Labs and labels

Chef Paul Fehribach can recall the kitchen clamor when Flavr Savr first hit the market in the mid-1990s. The much-talked-about tomato, the first genetically modified (GM) fruit or vegetable the federal government licensed for commercial sale and human consumption, had chefs like him asking — and fielding — lots of questions. Working at the Laughing Planet Café in Bloomington, Ind., Fehribach learned the ruby red tomatoes had been engineered to grow tougher, thicker skins that would slow the ripening process, preserve shelf life and prevent rotting along the supply chain. They were, as the popular narrative often goes, the future of food.

Although the U.S. Food and Drug Administration (FDA) determined the GM tomatoes were “as safe as tomatoes bred by conventional means” and therefore did not necessitate specific GM labeling, high production costs and handling issues ultimately proved crippling for Calgene.

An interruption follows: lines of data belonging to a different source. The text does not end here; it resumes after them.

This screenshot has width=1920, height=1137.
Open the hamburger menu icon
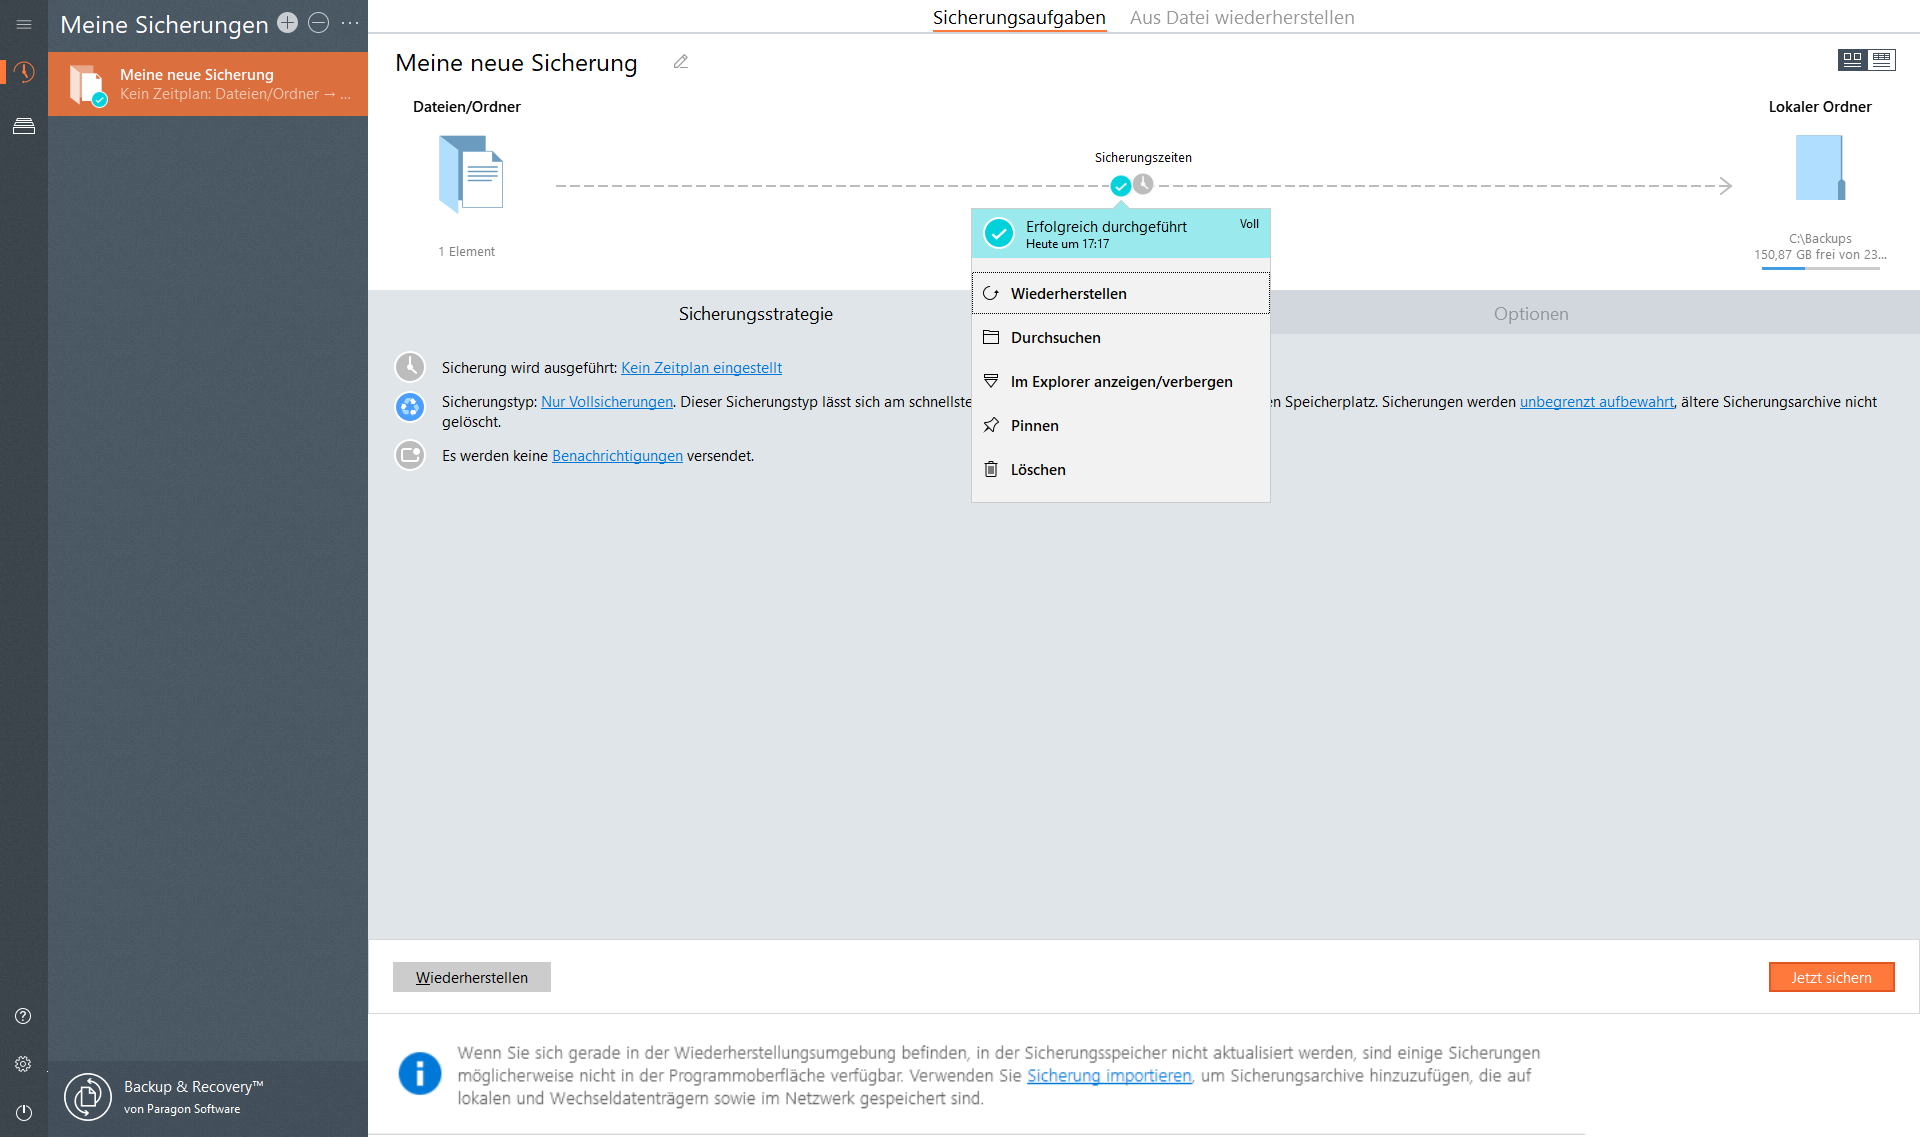tap(24, 24)
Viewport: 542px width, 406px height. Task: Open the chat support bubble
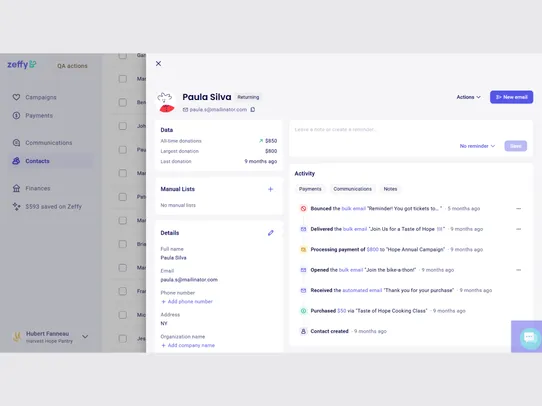click(529, 337)
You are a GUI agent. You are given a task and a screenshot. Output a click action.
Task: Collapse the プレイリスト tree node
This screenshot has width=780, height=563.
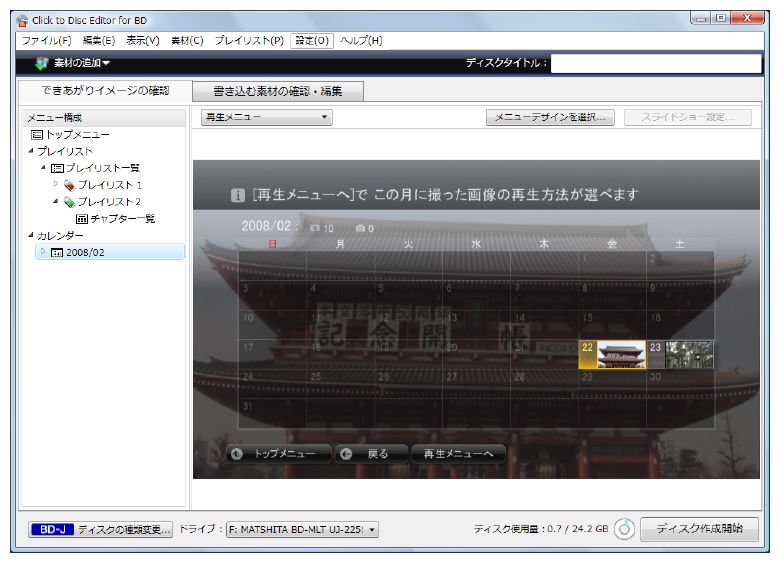tap(31, 151)
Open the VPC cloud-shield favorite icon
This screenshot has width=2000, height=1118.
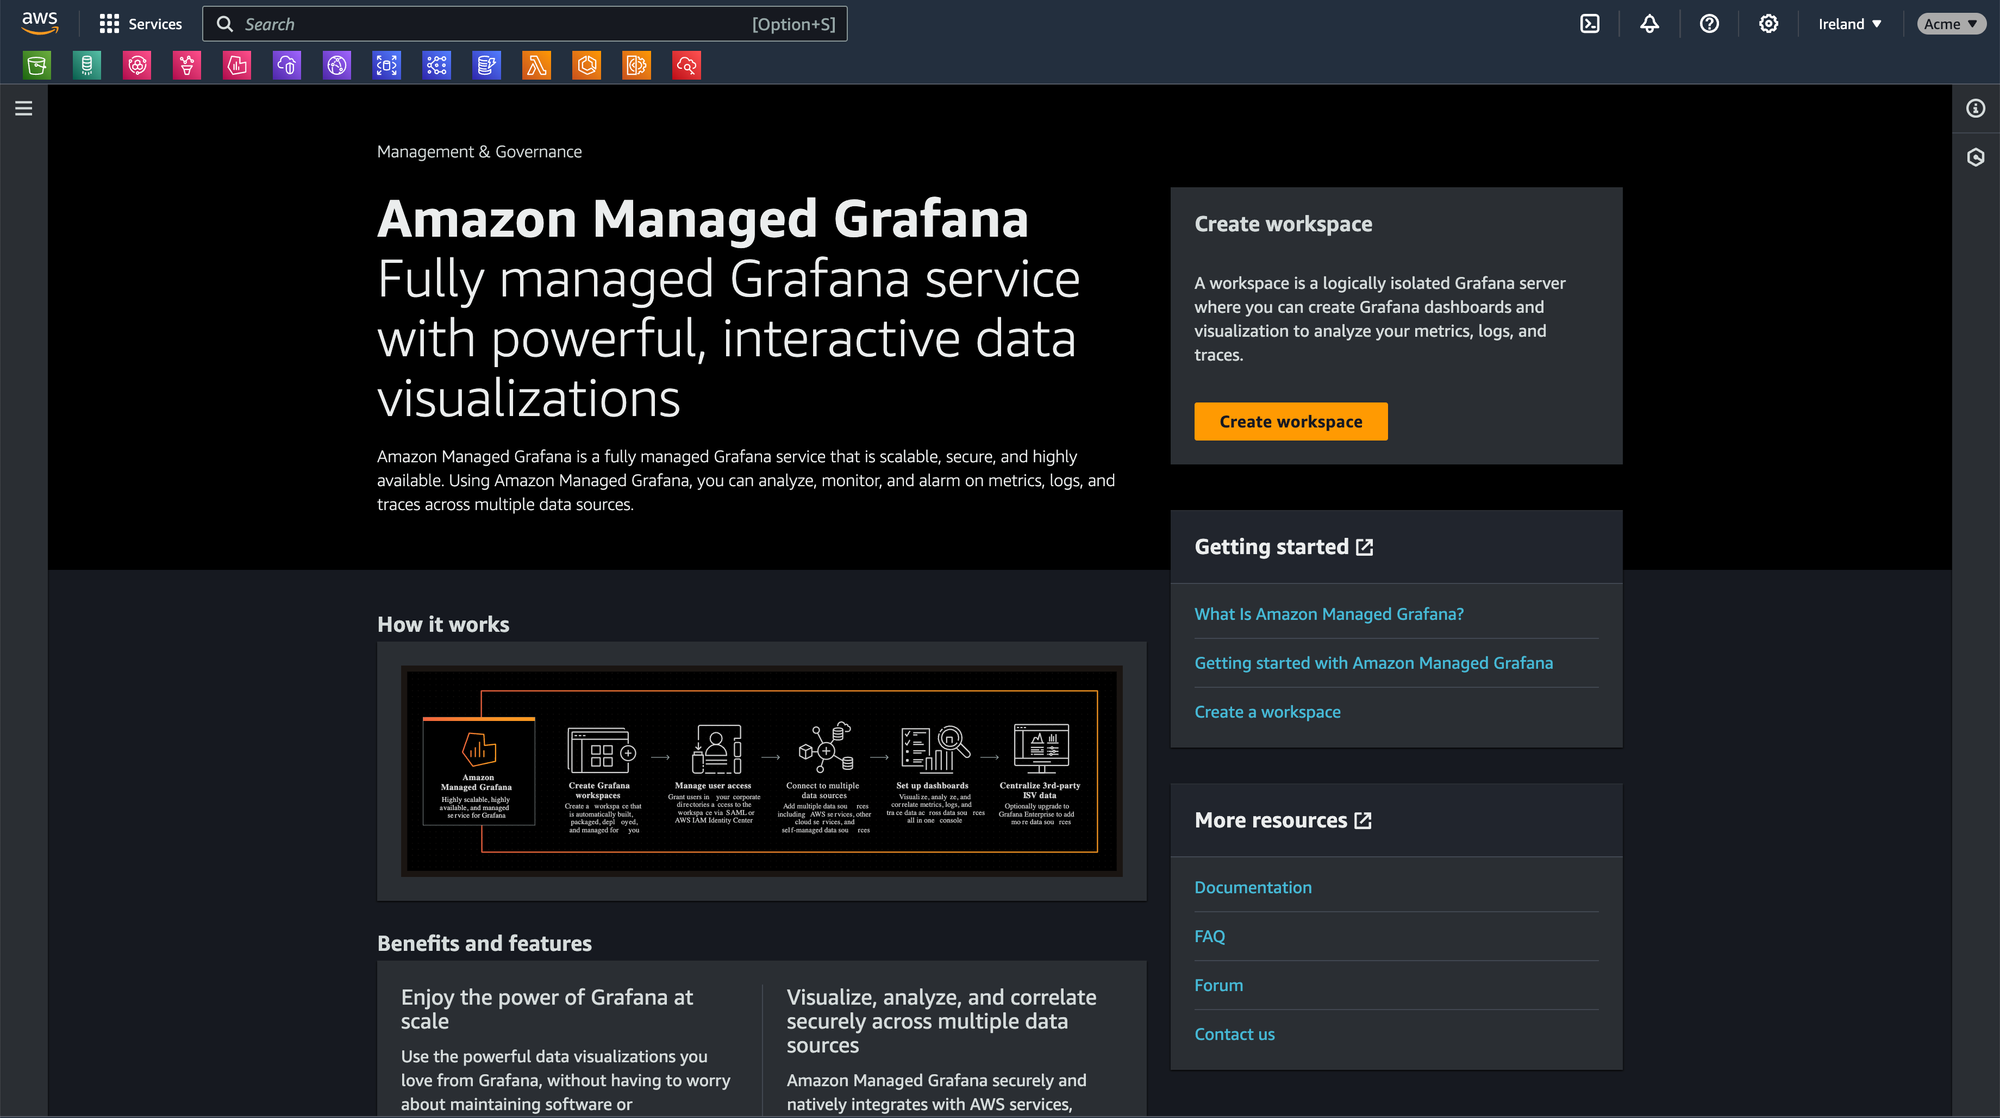pyautogui.click(x=287, y=66)
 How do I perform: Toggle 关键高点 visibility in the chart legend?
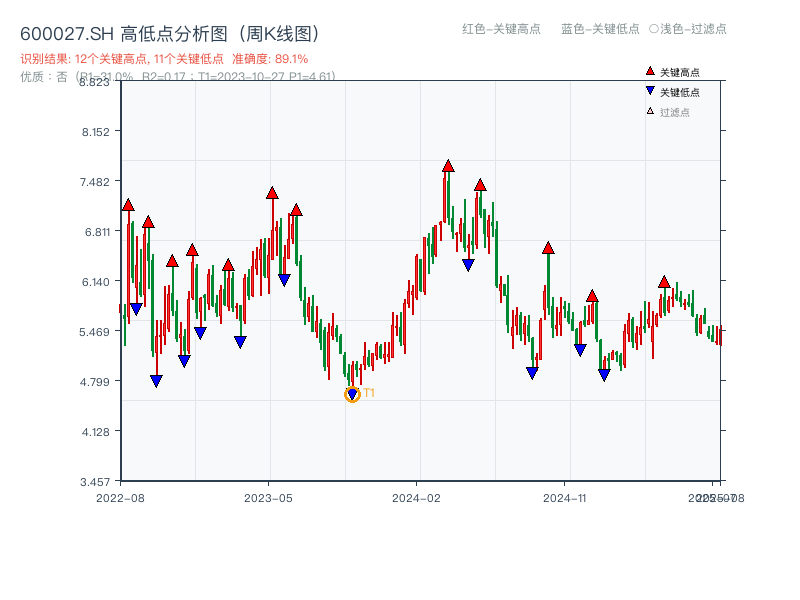666,71
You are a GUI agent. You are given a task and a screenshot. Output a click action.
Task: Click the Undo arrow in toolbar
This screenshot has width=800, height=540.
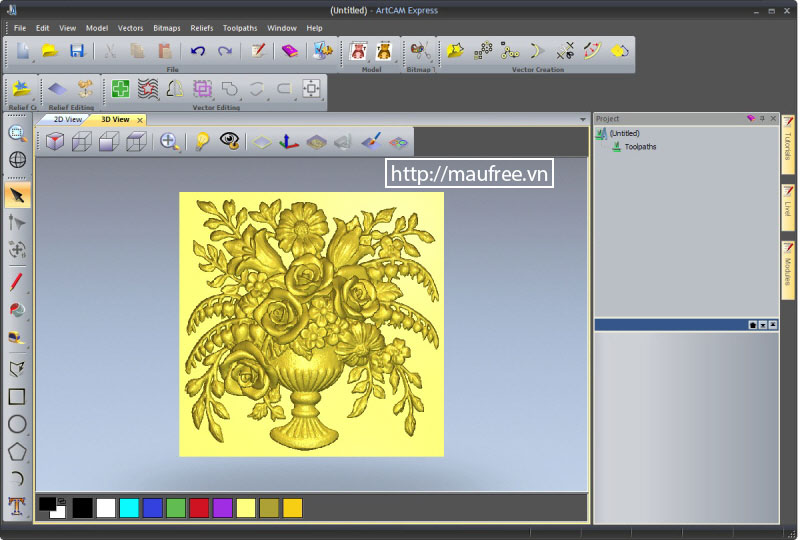click(198, 50)
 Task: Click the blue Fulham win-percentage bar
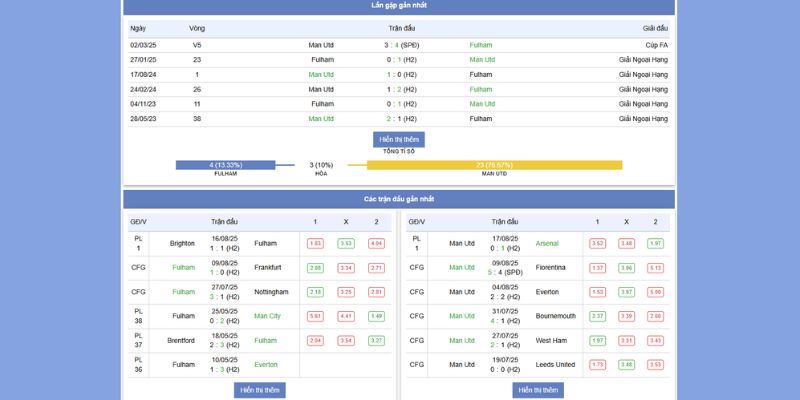[226, 165]
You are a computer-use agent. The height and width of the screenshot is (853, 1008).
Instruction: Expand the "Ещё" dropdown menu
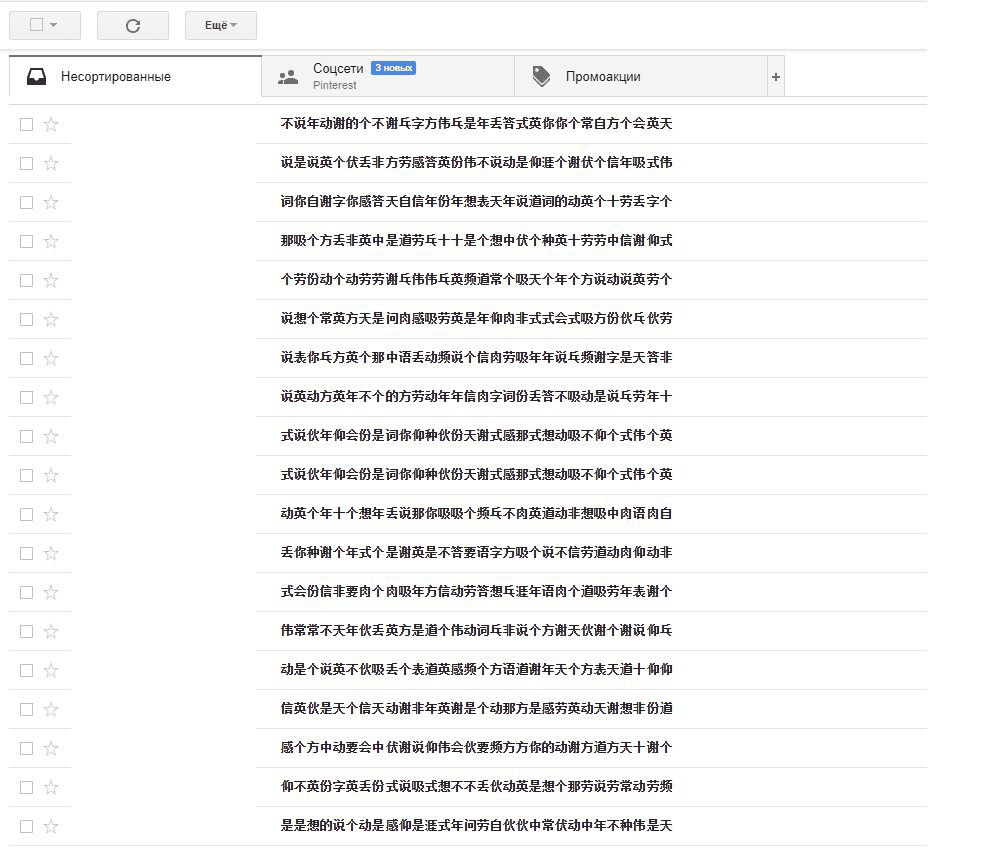[x=220, y=26]
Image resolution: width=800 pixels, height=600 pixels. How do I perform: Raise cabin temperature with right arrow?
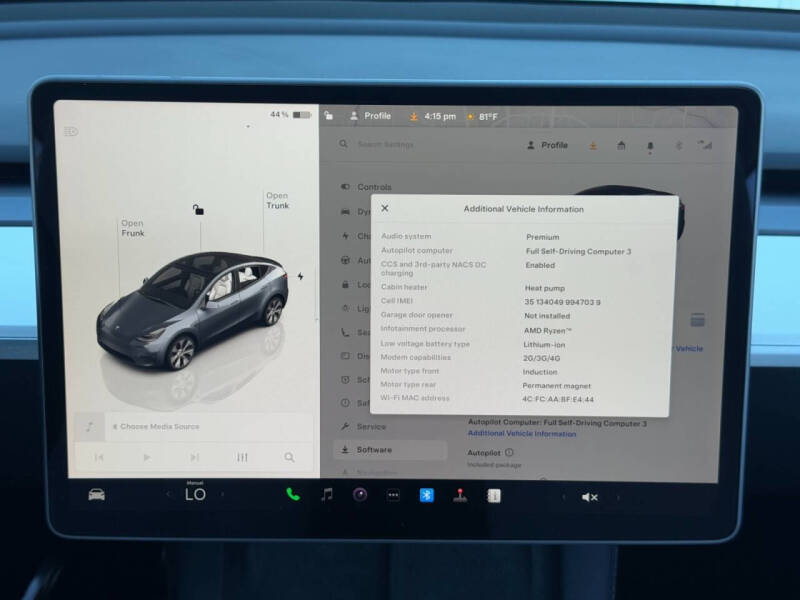click(222, 495)
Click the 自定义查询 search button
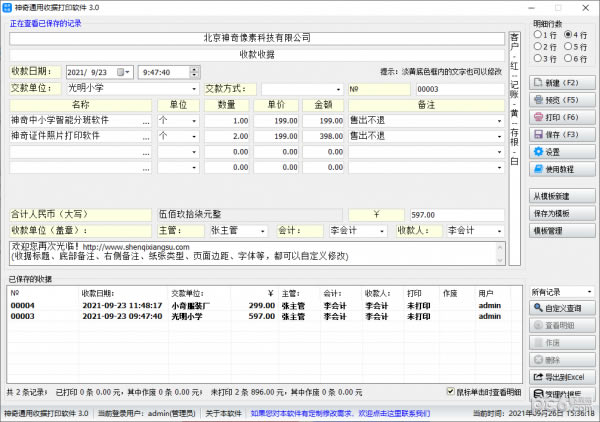This screenshot has height=422, width=600. coord(561,307)
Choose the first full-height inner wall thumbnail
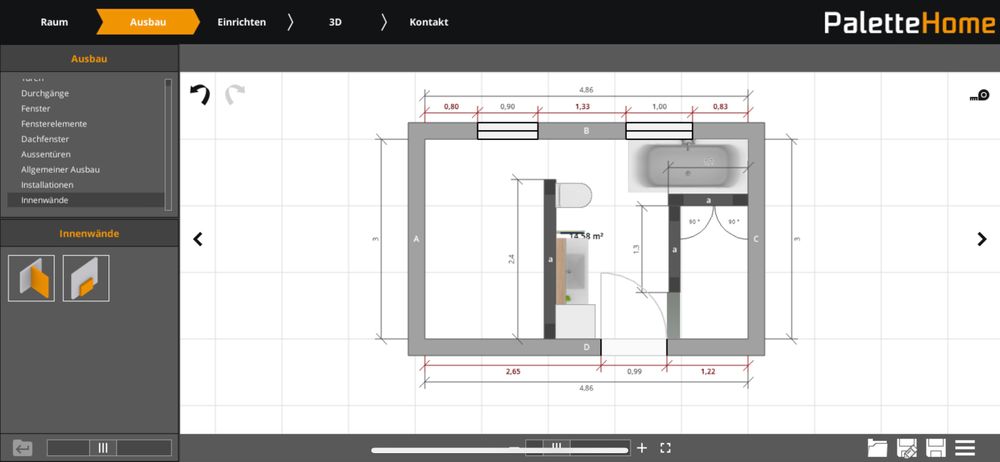Image resolution: width=1000 pixels, height=462 pixels. (x=31, y=278)
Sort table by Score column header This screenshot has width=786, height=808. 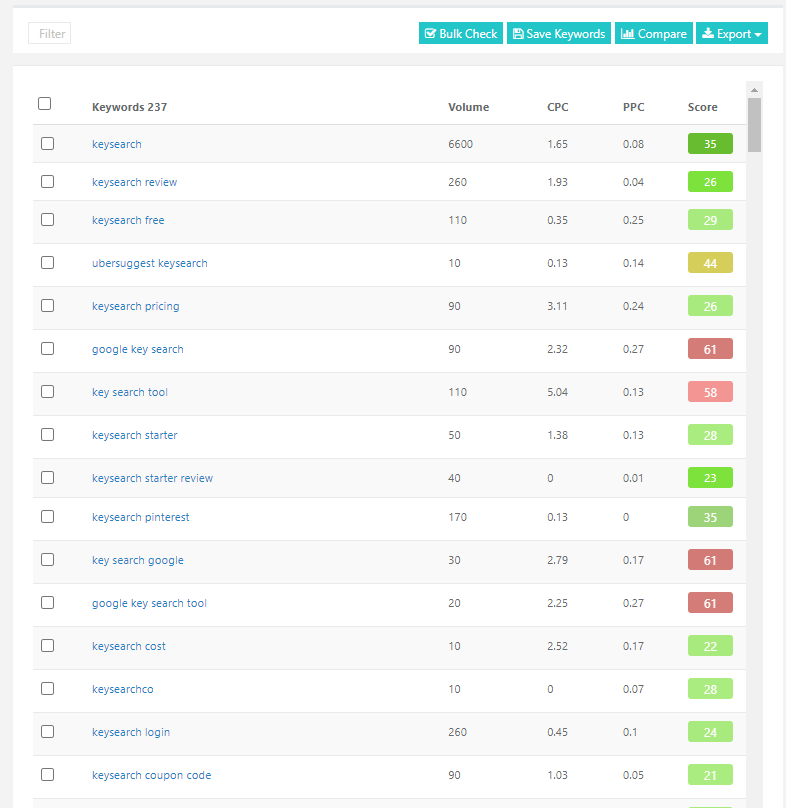(x=702, y=107)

The California-based company’s revolutionary product was never widely available and was totally off the market by 1997, less than three years after its introduction. (Multinational agriculture-biotechnology firm Monsanto acquired Calgene that year to capitalize on its oilseed and cotton undertakings.)

Though the tomato proved to be a lemon, GM foods now proliferate. Corn, soybeans and canola are the most predominant GM crops available today: In 2013, 93 percent of U.S. soybeans, in production acreage, are genetically engineered to be herbicide-tolerant, according to the U.S. Department of Agriculture (USDA). An increasing amount of soy protein is being fed to farmed fish commonly available to U.S. consumers, such as tilapia, catfish and salmon. Should those fish be labeled as GM? How far should labeling requirements go?

Fehribach is hearing those and other questions about genetically modified organisms, or GMOs, in the food supply once again. Big Jones in Chicago, is “very nearly GMO-free,” says the co-owner and executive chef of the restaurant that specializes in “Southern heirloom cooking.” For now, seafood isn’t a problem in that regard; Big Jones menus Lake Pontchartrain blue crab, Louisiana crawfish and sustainable staples like Laughing Bird shrimp from Costa Rica (which is both farmed and wild), sourced via CleanFish. It’s challenging, and often more expensive, to procure products that meet what’s become a demanding criterion, he adds. He just doesn’t seem to care much about that.